Could you reproduce the review of World War II G.I. below word for word?

## EXCERPTED TEXT
....
Let’s take a moment to show some appreciation for the publishers who have the guts to keep kusoge available for purchase. Ziggurat. Nightdive. Thank you for giving me a megaphone to cry for help. Hopefully, someone will hear my pleas.
I’ve been fighting a losing battle to try and get Extreme Paintbrawl working on a modern PC. That game has the reputation of being the absolute worst game ever built in Ken Silverman’s wonderful Build Engine. While the engine was home to games like Duke Nukem 3D, Shadow Warrior, and Blood, it also had a lot more questionable games. Last week, I covered 1998’s Nam. This week, we’re looking at another game by the same developer, World War II G.I.. Maybe next week, we’ll look at William Shatner’s TekWar if I can get it working. Let’s hope not!
The kids have to learn about TekWar sooner or later
Released in 1999 – one year after Nam – World War II G.I. is pretty easy to discern just based on the name on the tin. Once again, we’re taking Duke Nukem 3D’s Build Engine and transplanting it to another place. This time, it’s France during World War II rather than Vietnam.
At least with this setting, it’s one of the rare wars where intervention seemed necessary, unlike the Vietnam War. I still don’t really want to talk about it, though. That’s how exhausted I am from keeping up with the ongoing real-world wars. To sum up the backstory to World War II G.I., it’s 1944. The Axis still have control over most of Europe, and the Allies are launching a seaborne invasion of Normandy, France.
More importantly, the game was developed in 1999, a year after Saving Private Ryan hit theatres. It was a few months before Medal of Honor would start the avalanche of WW2 games that would become a hallmark of the era. The time was right, but there are plenty of reasons why few remember World War II G.I. Heck, at this point, Medal of Honor hasn’t been a household name in nearly a decade.
I hope I don’t get these screenshots mixed up with Nam
It’s bold for World War II G.I. to open with D-Day. Medal of Honor: Frontline in 2002 would do the same, and it’s an effective but extremely unfriendly way to introduce players to a game. What makes matters worse is that World War II G.I. did it without thinking it through. It’s not that D-Day is the best way to open a WW2 game, and it’s not that the devs considered how to implement it in a way that gave a good point of entry; it’s here because they really liked that scene in Saving Private Ryan.
....
## EXCERPTED DATA
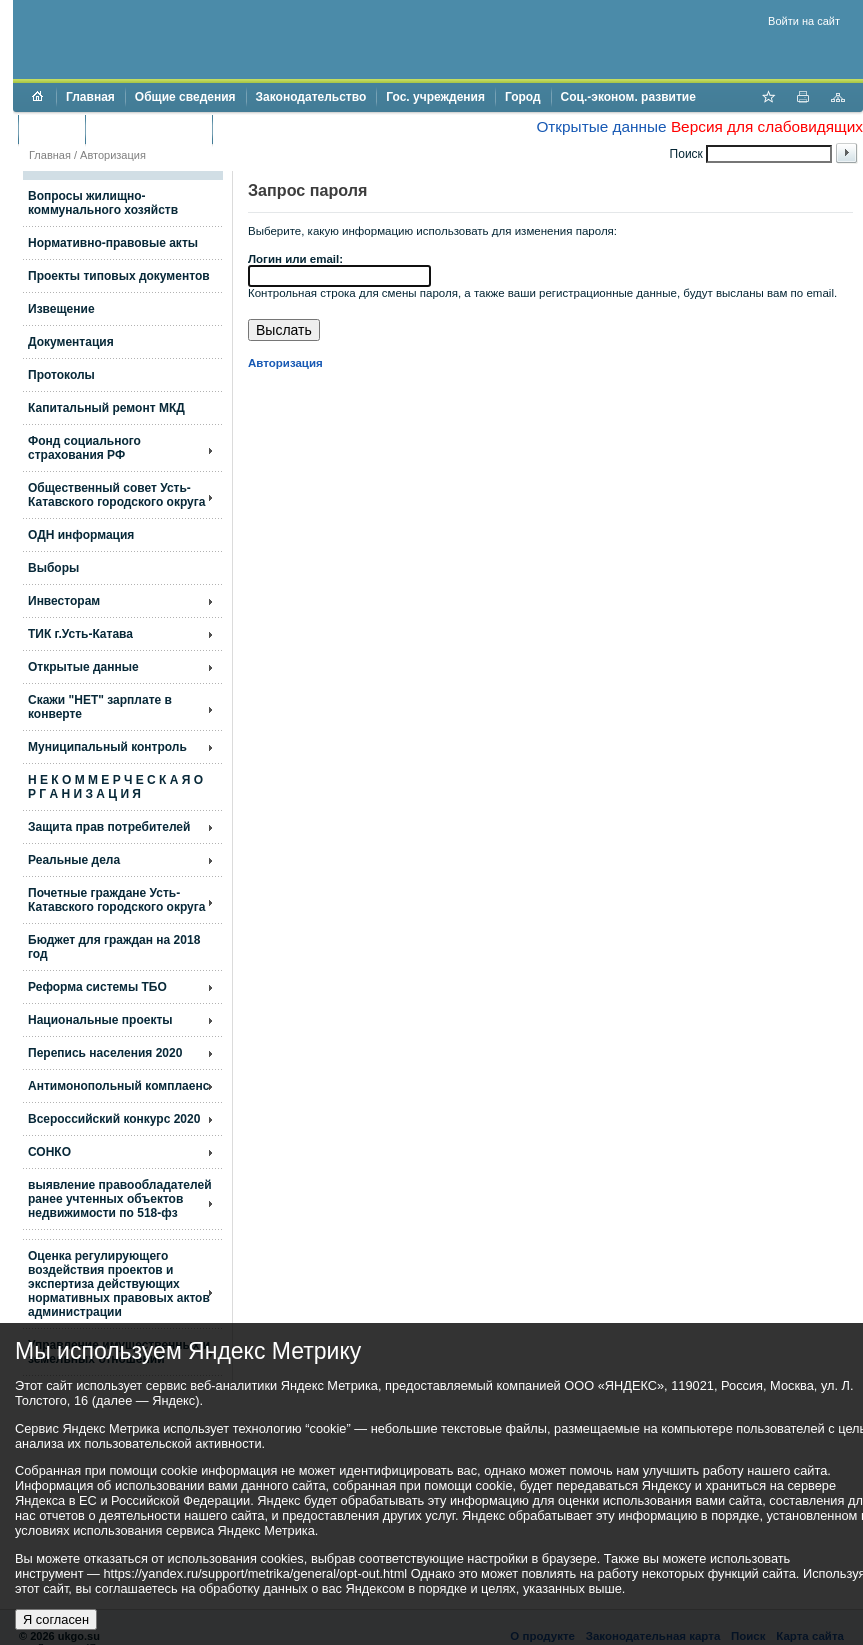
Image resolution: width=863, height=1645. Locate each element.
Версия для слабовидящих (767, 126)
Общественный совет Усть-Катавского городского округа (116, 495)
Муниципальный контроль (107, 747)
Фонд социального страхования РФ (84, 448)
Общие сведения (185, 97)
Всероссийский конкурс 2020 (114, 1119)
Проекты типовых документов (119, 276)
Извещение (61, 309)
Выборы (53, 568)
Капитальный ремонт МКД (106, 408)
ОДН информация (81, 535)
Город (523, 97)
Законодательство (311, 97)
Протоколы (61, 375)
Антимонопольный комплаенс (118, 1086)
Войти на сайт (804, 21)
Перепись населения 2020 (105, 1053)
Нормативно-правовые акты (113, 243)
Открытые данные (601, 126)
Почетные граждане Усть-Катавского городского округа (116, 900)
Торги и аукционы (148, 129)
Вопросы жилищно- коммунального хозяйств (103, 203)
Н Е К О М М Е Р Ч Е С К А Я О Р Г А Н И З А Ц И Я (115, 787)
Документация (71, 342)
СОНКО (49, 1152)
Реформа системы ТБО (97, 987)
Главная (90, 97)
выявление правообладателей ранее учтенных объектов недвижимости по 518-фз (120, 1199)
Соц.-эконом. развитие (628, 97)
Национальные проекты (100, 1020)
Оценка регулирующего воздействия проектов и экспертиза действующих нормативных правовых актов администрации (119, 1284)
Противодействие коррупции (308, 129)
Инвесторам (64, 601)
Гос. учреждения (435, 97)
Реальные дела (74, 860)
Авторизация (113, 155)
....
## RESPONSE TO THIS EXERCISE
Let’s take a moment to show some appreciation for the publishers who have the guts to keep kusoge available for purchase. Ziggurat. Nightdive. Thank you for giving me a megaphone to cry for help. Hopefully, someone will hear my pleas.
I’ve been fighting a losing battle to try and get Extreme Paintbrawl working on a modern PC. That game has the reputation of being the absolute worst game ever built in Ken Silverman’s wonderful Build Engine. While the engine was home to games like Duke Nukem 3D, Shadow Warrior, and Blood, it also had a lot more questionable games. Last week, I covered 1998’s Nam. This week, we’re looking at another game by the same developer, World War II G.I.. Maybe next week, we’ll look at William Shatner’s TekWar if I can get it working. Let’s hope not!
The kids have to learn about TekWar sooner or later
Released in 1999 – one year after Nam – World War II G.I. is pretty easy to discern just based on the name on the tin. Once again, we’re taking Duke Nukem 3D’s Build Engine and transplanting it to another place. This time, it’s France during World War II rather than Vietnam.
At least with this setting, it’s one of the rare wars where intervention seemed necessary, unlike the Vietnam War. I still don’t really want to talk about it, though. That’s how exhausted I am from keeping up with the ongoing real-world wars. To sum up the backstory to World War II G.I., it’s 1944. The Axis still have control over most of Europe, and the Allies are launching a seaborne invasion of Normandy, France.
More importantly, the game was developed in 1999, a year after Saving Private Ryan hit theatres. It was a few months before Medal of Honor would start the avalanche of WW2 games that would become a hallmark of the era. The time was right, but there are plenty of reasons why few remember World War II G.I. Heck, at this point, Medal of Honor hasn’t been a household name in nearly a decade.
I hope I don’t get these screenshots mixed up with Nam
It’s bold for World War II G.I. to open with D-Day. Medal of Honor: Frontline in 2002 would do the same, and it’s an effective but extremely unfriendly way to introduce players to a game. What makes matters worse is that World War II G.I. did it without thinking it through. It’s not that D-Day is the best way to open a WW2 game, and it’s not that the devs considered how to implement it in a way that gave a good point of entry; it’s here because they really liked that scene in Saving Private Ryan.